Męka Jezusa Chrystusa

Dwadzieścia Cztery Godziny Męki Pańskiej i odpowiednie teksty zaczerpnięte z pierwszych 16 Tomów Pism Luizy Piccarrety

Jezus do Luizy: „Córka moja, najbardziej upokarzającą częścią mojej Męki, była właśnie ta, w której byłem przebrany za szaleńca oraz traktowany jak szaleniec. Stałem się pośmiewiskiem Żydów i ich szmatą. Moja nieskończona Mądrość nie mogła wytrzymać większego upokorzenia. A jednak konieczne było, abym Ja, Syn Boży, zniósł tę boleść. Człowiek, grzesząc, staje się szalony. Nie może być większego szaleństwa – z króla, jakim jest, staje się niewolnikiem i pośmiewiskiem najbardziej podłych namiętności, które go gnębią. I bardziej niż szaleńca związują go swobodnie, wrzucając go w błoto i okrywając tym co najbardziej nieczyste.

__ZADANIE DO WYKONANIA A__
Przeskaluj rekordy, zaczynając od ich początku i kończąc na wierszu zawierającym "pyautogui.click(x=180, y=37)", włącznie z nim. Przepisz tylko te wiersze wraz z poleceniami, a każdą współrzędną w odpowiedziach pomnóż przez 2 i zaokrąglij do liczby całkowitej (połówki w górę), bez zmieniania liczb w poleceniach i bez obrazów.

__WIERSZE DANYCH__
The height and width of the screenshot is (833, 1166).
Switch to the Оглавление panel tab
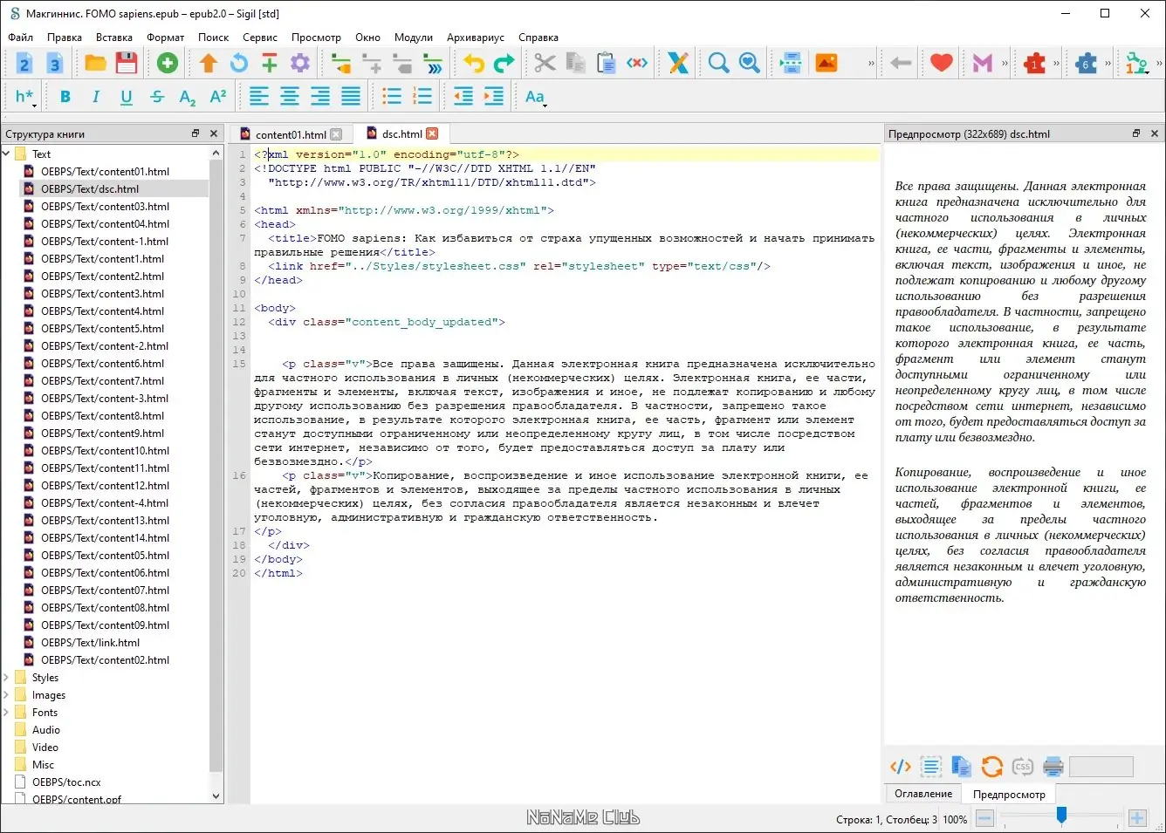click(x=923, y=794)
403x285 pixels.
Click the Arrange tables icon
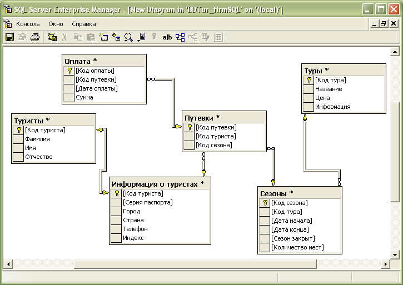pyautogui.click(x=180, y=37)
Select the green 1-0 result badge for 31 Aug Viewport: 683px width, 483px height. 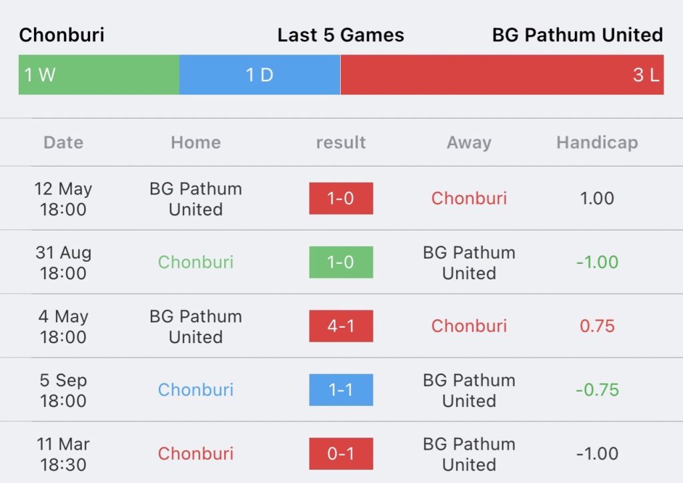341,262
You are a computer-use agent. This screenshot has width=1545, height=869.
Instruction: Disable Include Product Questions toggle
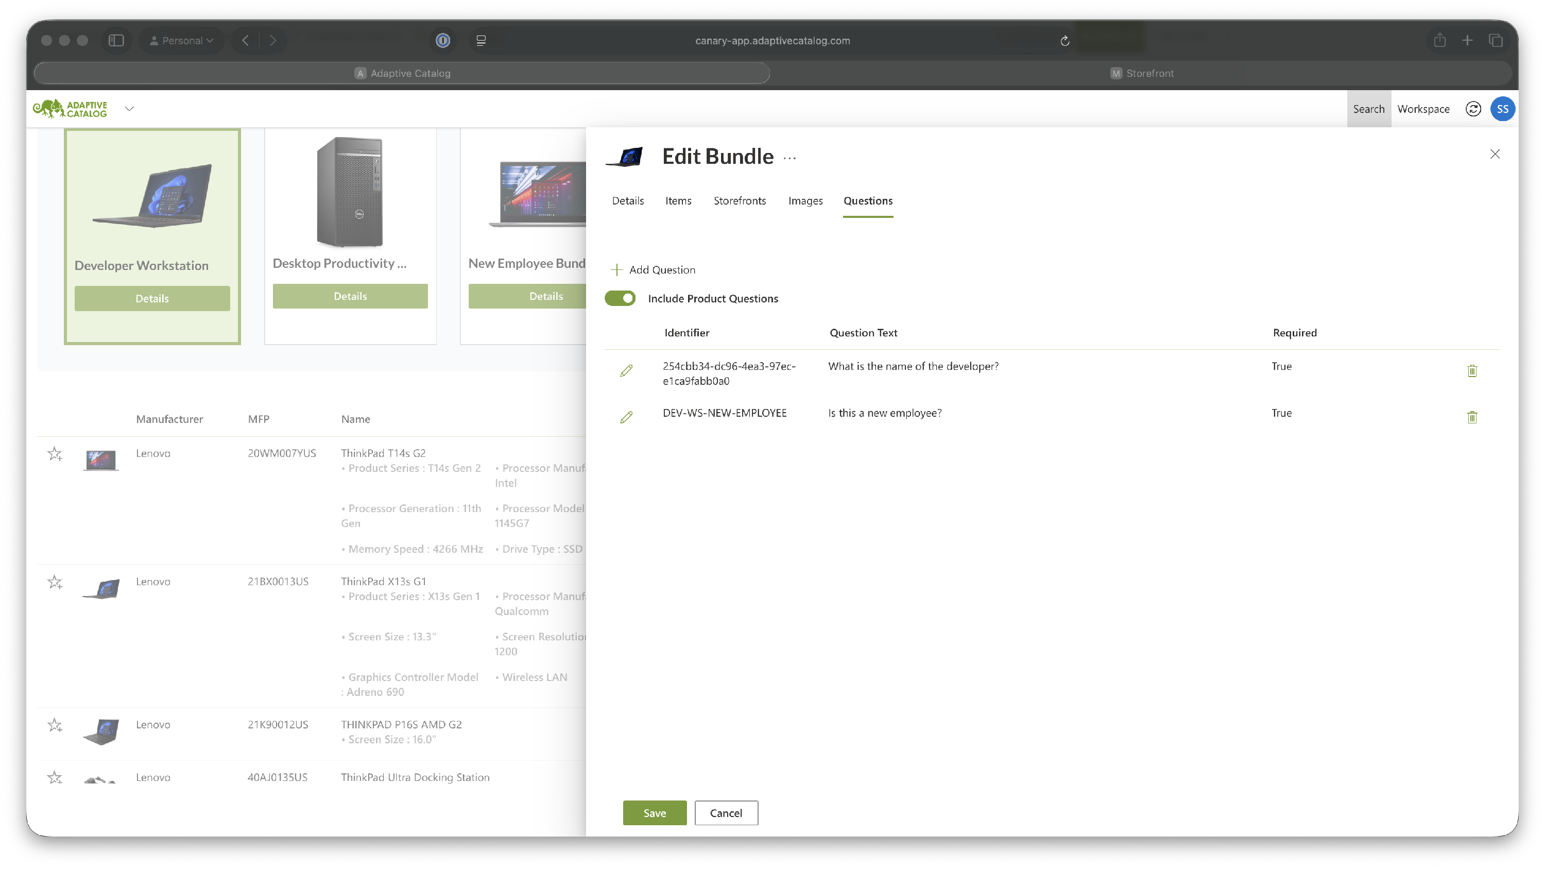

__ZADANIE DO WYKONANIA B__
Proszę podać, z ilu pierwszych tomów Pism Luizy Piccarrety zaczerpnięto teksty według fragmentu o Męce Jezusa Chrystusa.

__OCZEKIWANY WYNIK A__
The height and width of the screenshot is (833, 1166).
Switch to the Оглавление panel tab
click(x=1846, y=1588)
403x285 pixels.
Click the Arrange tables icon
pyautogui.click(x=360, y=74)

__OCZEKIWANY WYNIK B__
Z pierwszych 16 tomów.